The City of Havana now produces enough food for each resident to receive a daily serving of 280 g of fruits and vegetables a day. The UN food programme recommends 305 g.
Urban agriculture nationwide reduces the dependence of urban populations on rural produce. Apart from organoponicos, there are over 104 000 small plots, patios and popular gardens, very small parcels of land covering an area of over 3 600 ha, producing more than the organoponicos and intensive gardens combined. There are also self-provisioning farms around factories, offices and business, more than 300 in Havana alone.
Large quantities of vegetables, root crops, grains, and fruits are produced, as well as milk, meat, fish eggs and herbs. In addition, suburban farms are intensively cultivated with emphasis on efficient water use and maximum reduction of agricultural toxins; these are very important in Havana, Santa Clara, Sancti Spiritus, Camaguey, and Santiago de Cuba.
Shaded cultivation and Apartment-style production allow year-round cultivation when the sun is at its most intense. Cultivation is also done with diverse soil substrate and nutrient solutions, mini-planting beds, small containers, balconies, roofs, etc. with minimal use of soil.

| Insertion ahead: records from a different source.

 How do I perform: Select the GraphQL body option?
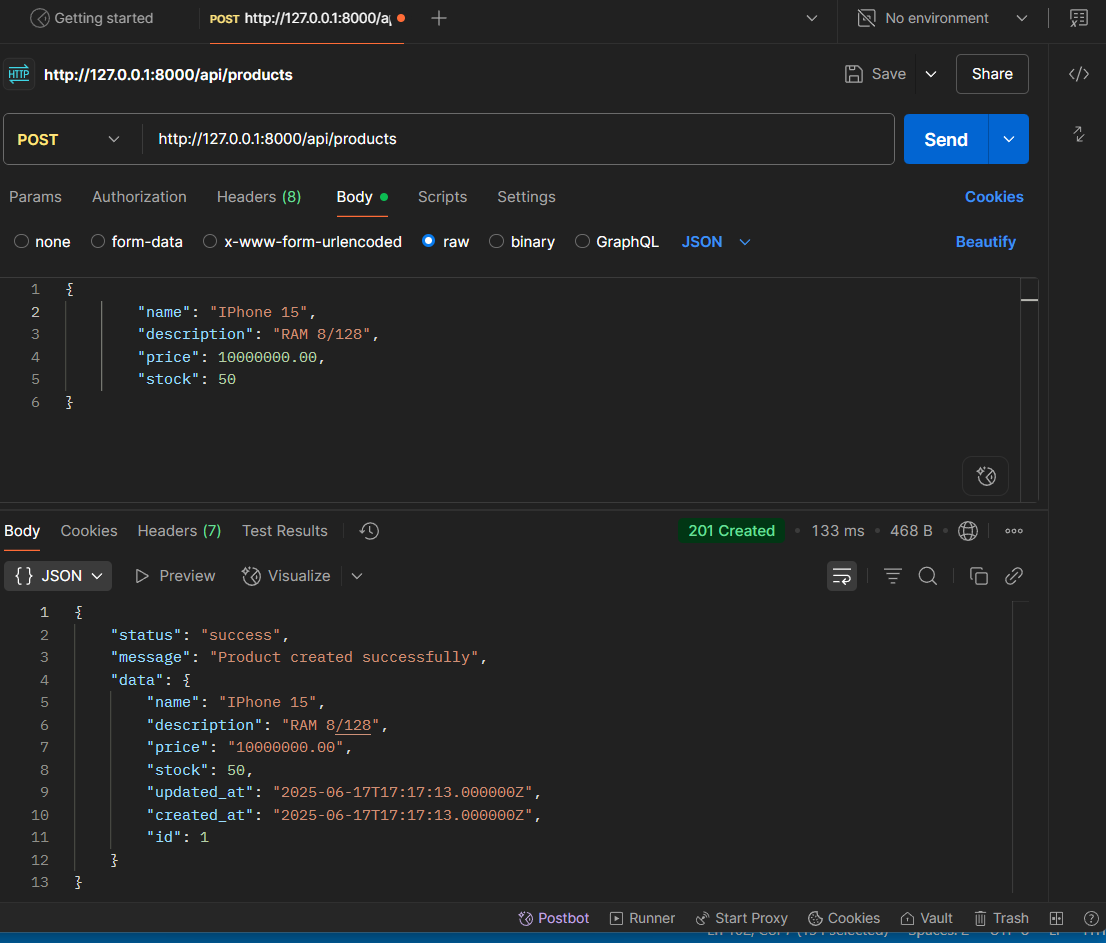(x=617, y=241)
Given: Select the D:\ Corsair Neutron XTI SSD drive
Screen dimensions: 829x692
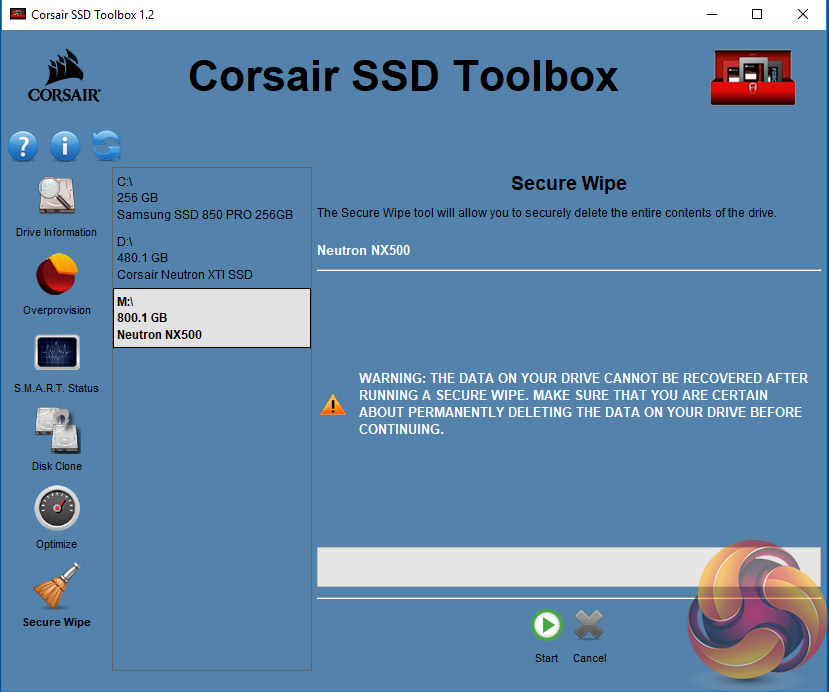Looking at the screenshot, I should coord(211,258).

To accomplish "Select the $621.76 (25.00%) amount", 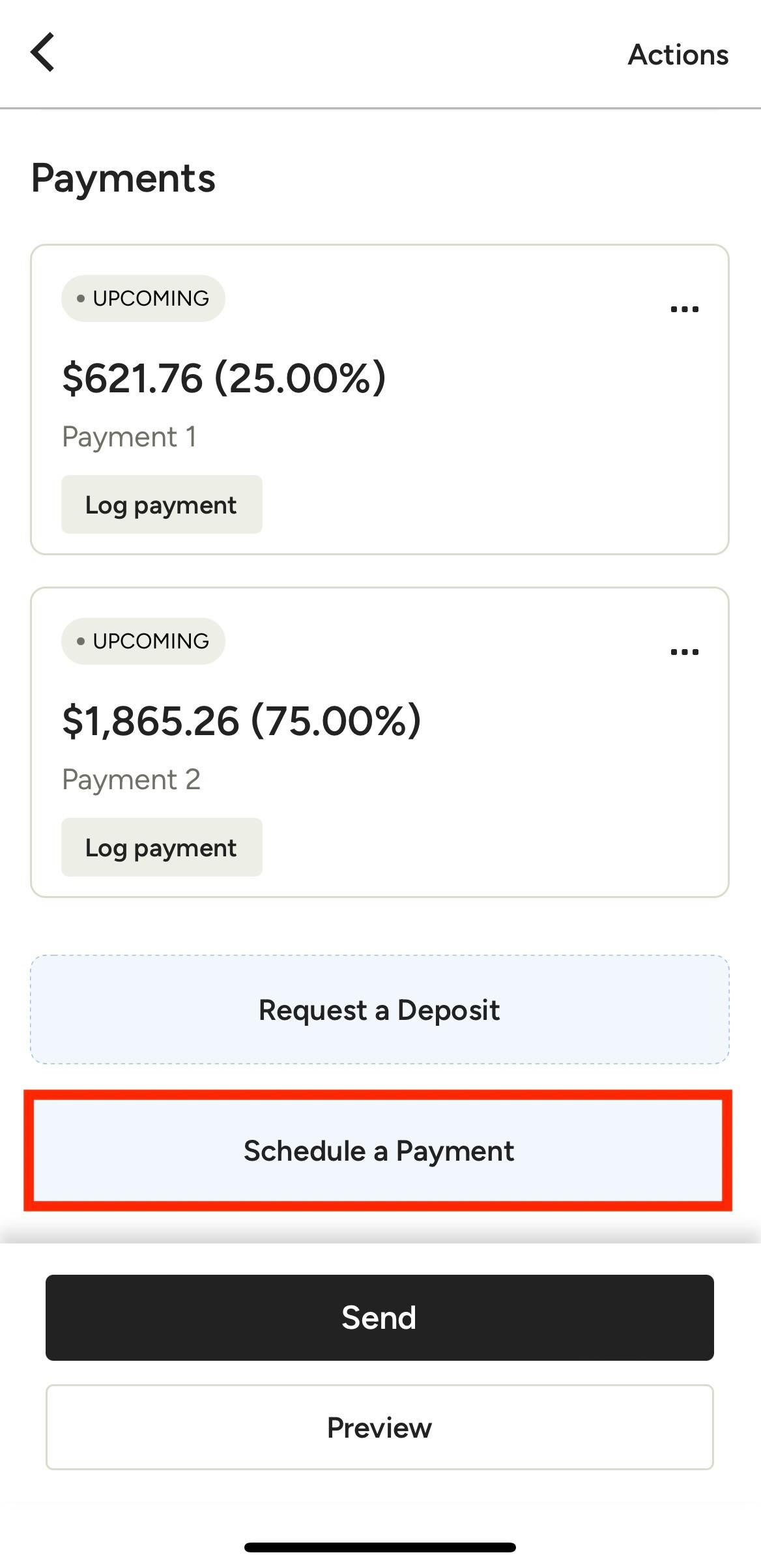I will pyautogui.click(x=224, y=378).
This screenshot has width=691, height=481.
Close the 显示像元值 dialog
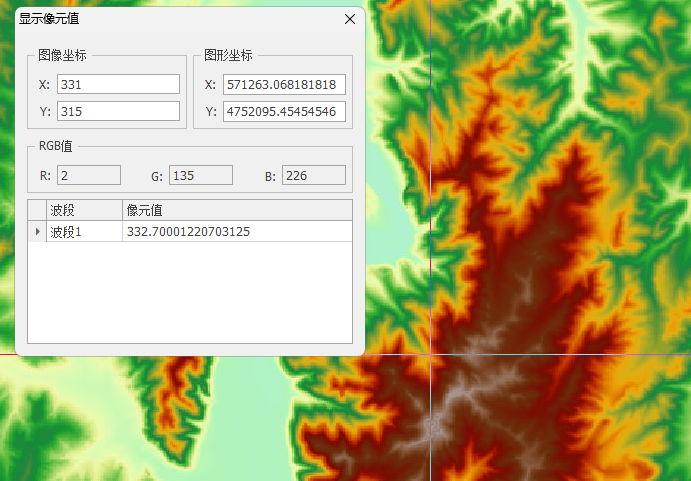(349, 19)
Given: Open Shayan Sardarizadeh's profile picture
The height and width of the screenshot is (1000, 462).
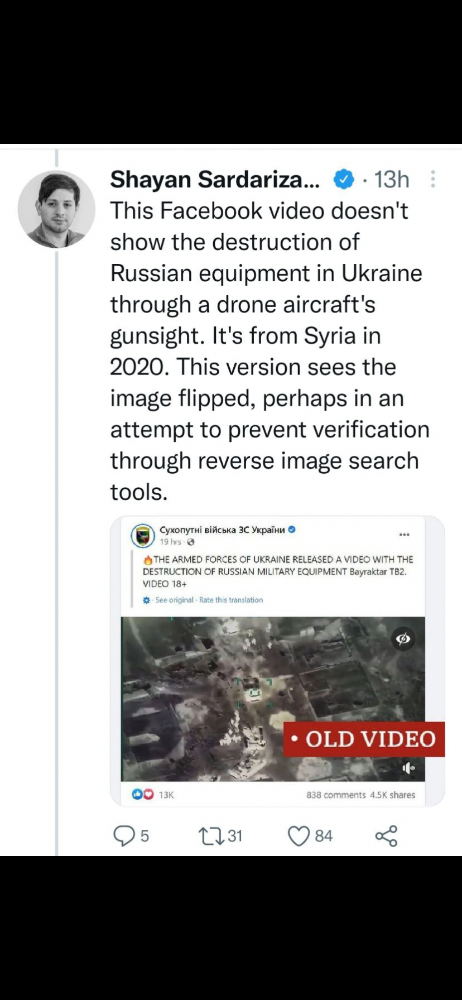Looking at the screenshot, I should (56, 209).
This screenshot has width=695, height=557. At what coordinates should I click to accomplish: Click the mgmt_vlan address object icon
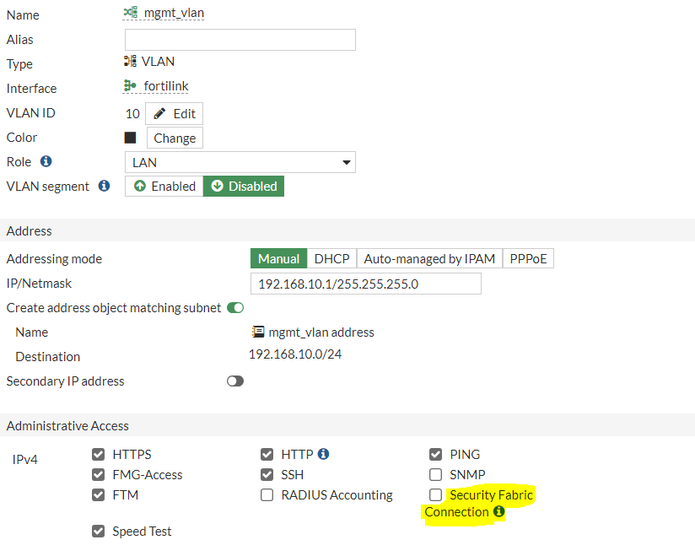[x=258, y=332]
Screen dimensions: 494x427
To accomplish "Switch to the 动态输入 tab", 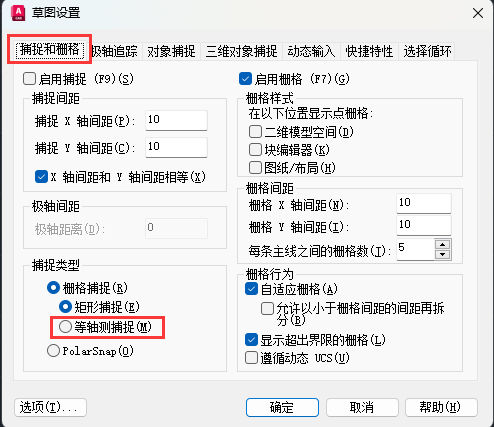I will tap(311, 51).
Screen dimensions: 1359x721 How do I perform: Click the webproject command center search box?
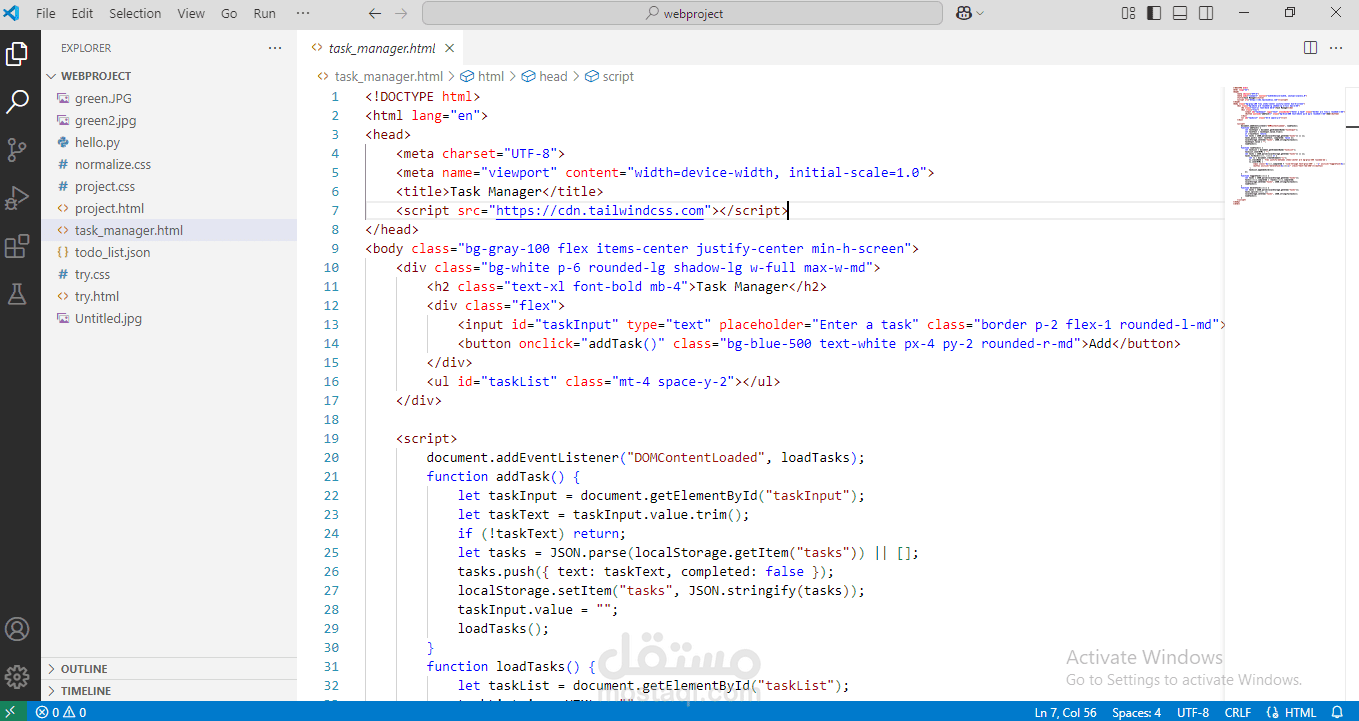(x=682, y=13)
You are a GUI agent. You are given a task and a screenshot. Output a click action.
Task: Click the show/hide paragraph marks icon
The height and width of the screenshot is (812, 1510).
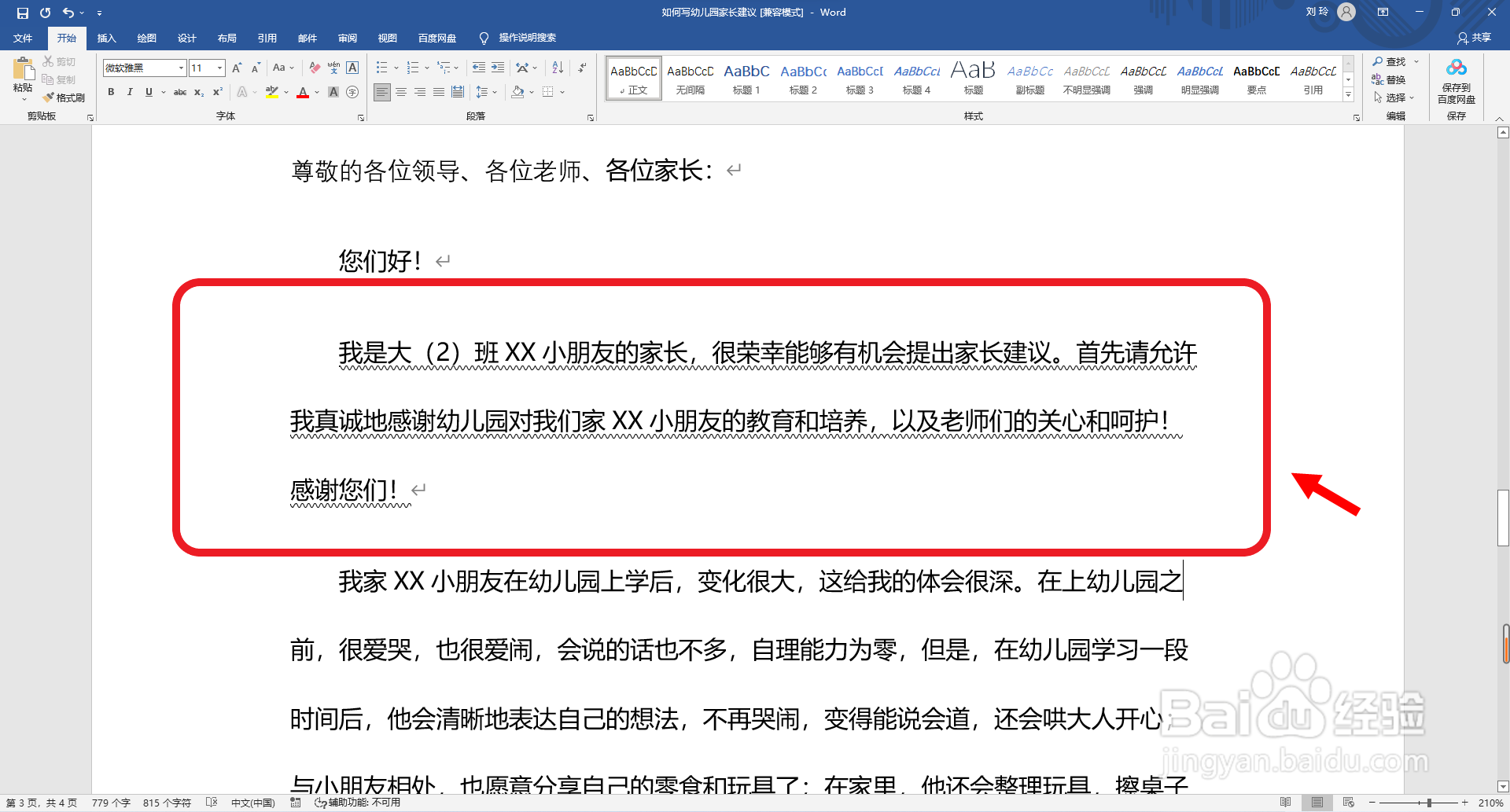582,68
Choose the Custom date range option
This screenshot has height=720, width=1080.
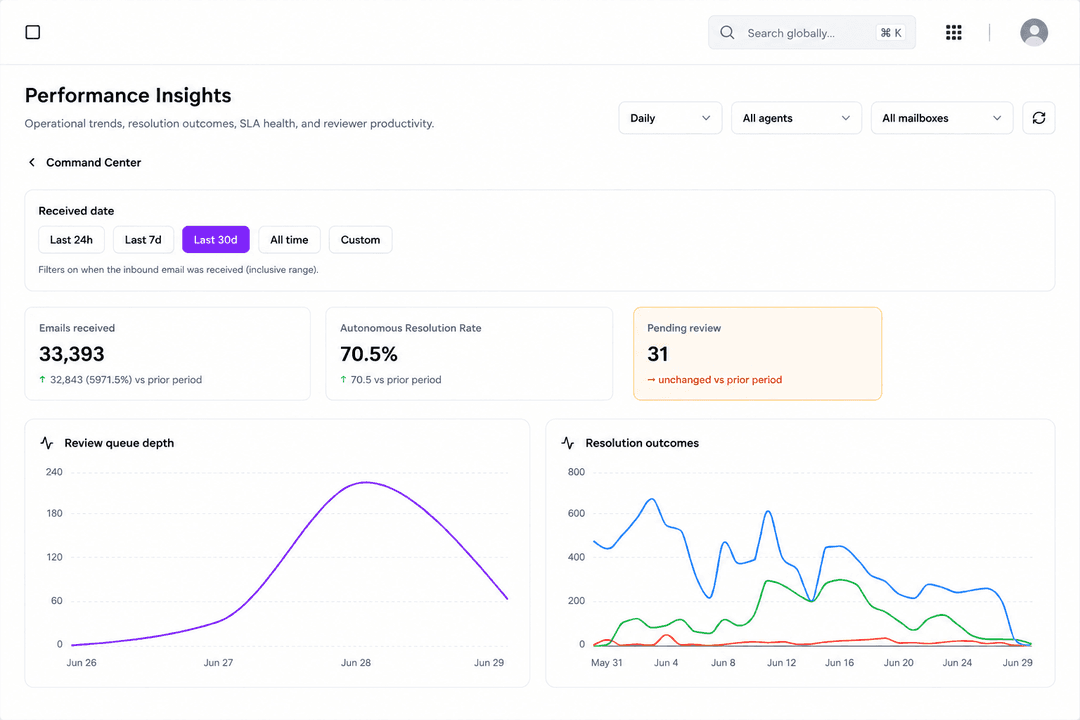360,240
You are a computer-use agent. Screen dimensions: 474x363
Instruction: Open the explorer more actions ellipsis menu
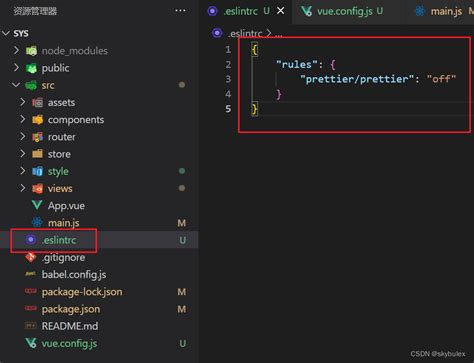tap(180, 11)
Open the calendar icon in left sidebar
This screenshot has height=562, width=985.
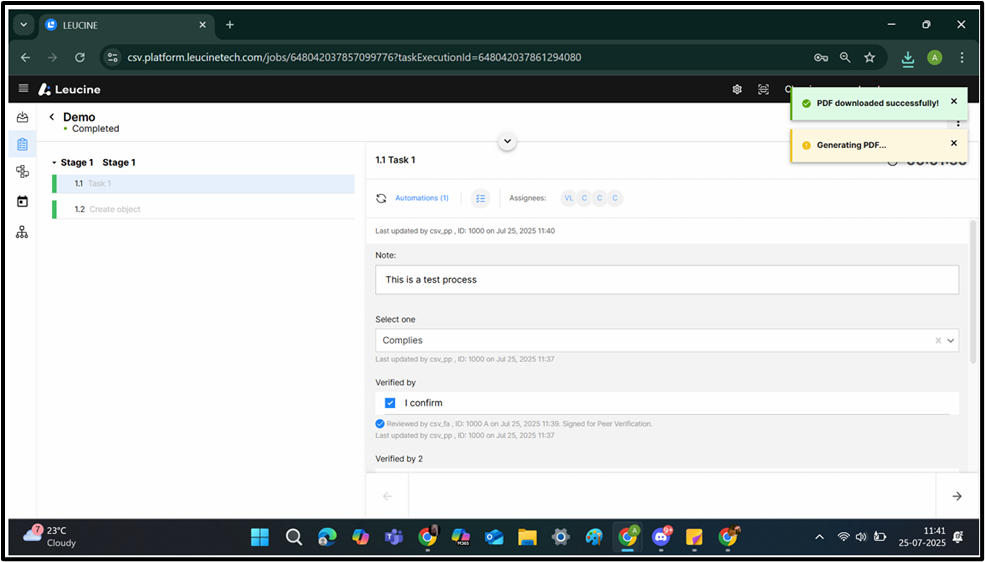click(x=22, y=201)
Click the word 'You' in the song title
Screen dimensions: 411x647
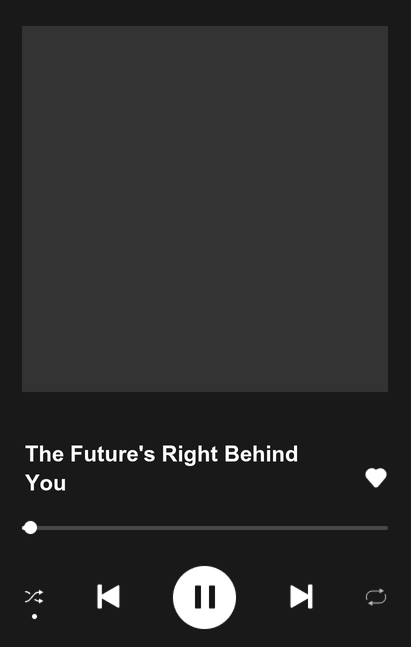coord(45,483)
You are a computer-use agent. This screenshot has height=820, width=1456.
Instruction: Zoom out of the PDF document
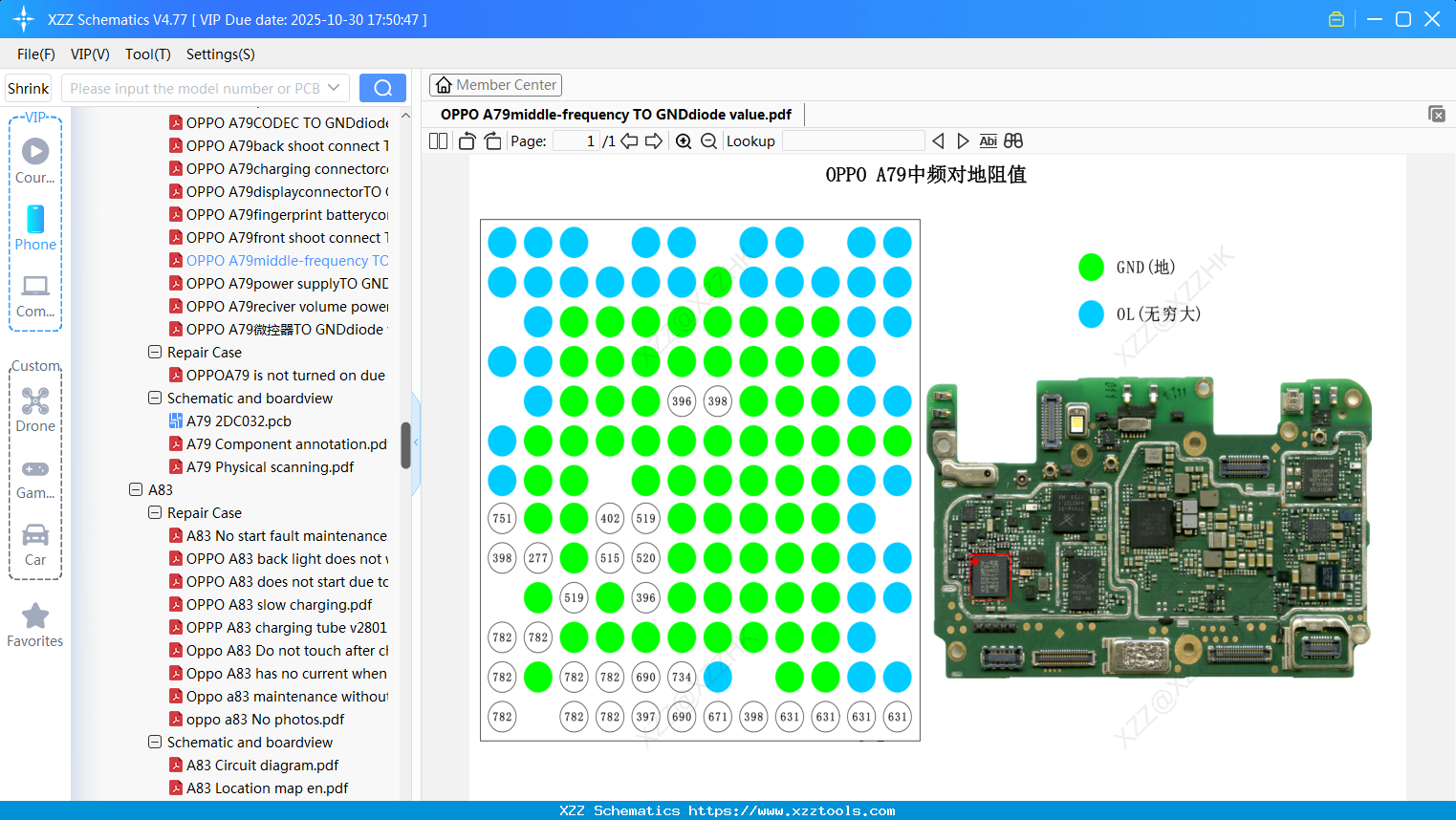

Cuba organic farming production levels of vegetables have double or tripled every year since 1994, and urban gardens now produce about 60 percent of all vegetables consumed in Cuba, but only 50 percent of all vegetables consumed in Havana.
The success of Cuba organic farming and urban agriculture is put down to the average Cuban citizens commitment to the ideal of local food production. There is so much for the world to learn from the Cuban experience, not least of which, agriculture without fossil fuels is not only possible but also highly productive and health promoting in more ways than one.